儘管捐贈者的毒殺型T淋巴細胞 (CTLs) 與自然殺手細胞 (NK cells) 在引起移植物抗宿主症 (graft-versus-host disease) 的角色被確立，然而對於導致病患皮膚、黏膜細胞壞死脫落及多重器官衰竭的細胞毒性蛋白的身分仍不清楚。顆粒溶解素(granulysin) 則是在最近研究中指出可能引致移植物抗宿主症的一種細胞毒性蛋白。由於小鼠的基因組中並沒有顆粒溶解素的基因，所以傳統的小鼠模式並不適合用來進一步研究顆粒溶解素與移植物抗宿主症的關係。本篇論文中，我們報告利用人類臍帶血單核細胞植入至經放射線處理過的免疫系統嚴重缺陷小鼠( NOD/Lt-scid IL2rγ null mice; NSG mice)，在免疫系統擬人化小鼠中建立異體移植物抗宿主症動物模式 (HIS-X-GVHD)。在此HIS-X-GVHD模式中，我們觀察到小鼠產生體重下降、皮膚及黏膜細胞壞死等移植物抗宿主症之症狀，並於小鼠的肝、脾、肺、腎、皮膚及血清中發現高量人類來源之免疫細胞及人類的細胞激素。免疫化學染色可見人類CD45+、CD8+之免疫細胞及顆粒溶解素在小鼠肝、脾、肺、腎及皮膚組織中高度表現。最重要的是，血清中顆粒溶解素的濃度與異種移植物抗宿主症之嚴重程度有顯著相關。 綜合以上結果顯示，此移植物抗宿主症之免疫系統擬人化之小鼠模式可提供作為顆粒溶解素作用機制的研究，並提供作為新穎治療藥物臨床前評估的新工具。
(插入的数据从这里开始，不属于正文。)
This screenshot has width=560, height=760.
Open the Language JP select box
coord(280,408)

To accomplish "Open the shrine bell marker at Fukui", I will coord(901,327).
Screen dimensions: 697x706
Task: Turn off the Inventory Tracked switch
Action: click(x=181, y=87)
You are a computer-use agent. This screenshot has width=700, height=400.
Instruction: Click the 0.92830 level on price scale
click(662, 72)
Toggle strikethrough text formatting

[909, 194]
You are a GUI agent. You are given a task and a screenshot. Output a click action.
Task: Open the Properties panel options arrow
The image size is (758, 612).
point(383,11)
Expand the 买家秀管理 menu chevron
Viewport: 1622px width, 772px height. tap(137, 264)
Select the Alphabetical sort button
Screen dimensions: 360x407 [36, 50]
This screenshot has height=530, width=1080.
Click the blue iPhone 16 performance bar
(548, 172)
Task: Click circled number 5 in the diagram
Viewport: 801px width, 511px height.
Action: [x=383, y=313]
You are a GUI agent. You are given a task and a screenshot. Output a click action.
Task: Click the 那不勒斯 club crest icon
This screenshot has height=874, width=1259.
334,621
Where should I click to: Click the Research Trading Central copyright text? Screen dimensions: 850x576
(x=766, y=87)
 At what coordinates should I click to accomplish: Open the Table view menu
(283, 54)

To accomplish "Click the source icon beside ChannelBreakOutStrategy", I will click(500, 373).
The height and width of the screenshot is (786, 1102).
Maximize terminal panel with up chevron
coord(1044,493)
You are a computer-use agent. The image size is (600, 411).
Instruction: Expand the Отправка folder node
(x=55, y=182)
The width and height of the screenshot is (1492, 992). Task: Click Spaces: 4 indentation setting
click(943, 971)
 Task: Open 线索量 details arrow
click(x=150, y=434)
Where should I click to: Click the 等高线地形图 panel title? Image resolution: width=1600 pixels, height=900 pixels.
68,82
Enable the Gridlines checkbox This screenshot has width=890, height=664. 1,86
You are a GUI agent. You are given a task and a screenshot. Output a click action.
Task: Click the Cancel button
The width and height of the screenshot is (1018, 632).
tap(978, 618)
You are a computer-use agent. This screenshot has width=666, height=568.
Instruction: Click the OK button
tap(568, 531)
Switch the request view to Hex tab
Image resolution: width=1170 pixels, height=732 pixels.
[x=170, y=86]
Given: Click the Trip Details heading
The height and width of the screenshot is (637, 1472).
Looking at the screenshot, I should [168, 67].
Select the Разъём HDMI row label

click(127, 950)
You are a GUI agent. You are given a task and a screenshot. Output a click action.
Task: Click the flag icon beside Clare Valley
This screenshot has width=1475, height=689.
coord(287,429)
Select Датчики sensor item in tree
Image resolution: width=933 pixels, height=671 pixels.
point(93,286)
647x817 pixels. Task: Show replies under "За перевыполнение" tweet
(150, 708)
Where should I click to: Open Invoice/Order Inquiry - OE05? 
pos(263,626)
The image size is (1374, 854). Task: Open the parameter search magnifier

Although the involvement of cytotoxic T lymphocytes (CTLs) and natural killer cells (NK cells) in the pathogenesis of graft-versus-host-disease (GVHD) have been well established, the cytotoxic proteins that are responsible for the skin and organ toxicity remains to be clarified. Recently a mechanism involving a cytotoxic protein, granulysin, was proposed. However, study on the functional role of granulysin in GVHD has been hampered by lack of appropriate mouse GVHD model due to the absence of granulysin gene in the mouse genome. Here, we developed a humanized immune system (HIS) mouse model with xenogenic-GVHD based on the intravenous injection of human umbilical cord blood mononuclear cells (UCBMCs) into sublethally irradiated NOD/Lt-scid IL2rγ null (NSG) mice. The HIS-X-GVHD mouse model exhibited human cells engraftment and human cytokine production with lymphocytic infiltration in the liver, spleen, lung, kidney and skin. Futhermore, immunohistochemistry demonstrated that the infiltrative lymphocytes in various organs were predominantly human CD45+ and CD8+ cells. Importantly, we found that granulysin was highly expressed in the liver, spleen, lung, kidney and skin. Besides, Serum granulysin levels were positively correlated with severity of GVHD. The HIS mouse model with X-GVHD provides the opportunity to investigate in vivo mechanisms of the regulation of granulysin, as well as to test the novel therapeutics for treatment of GVHD.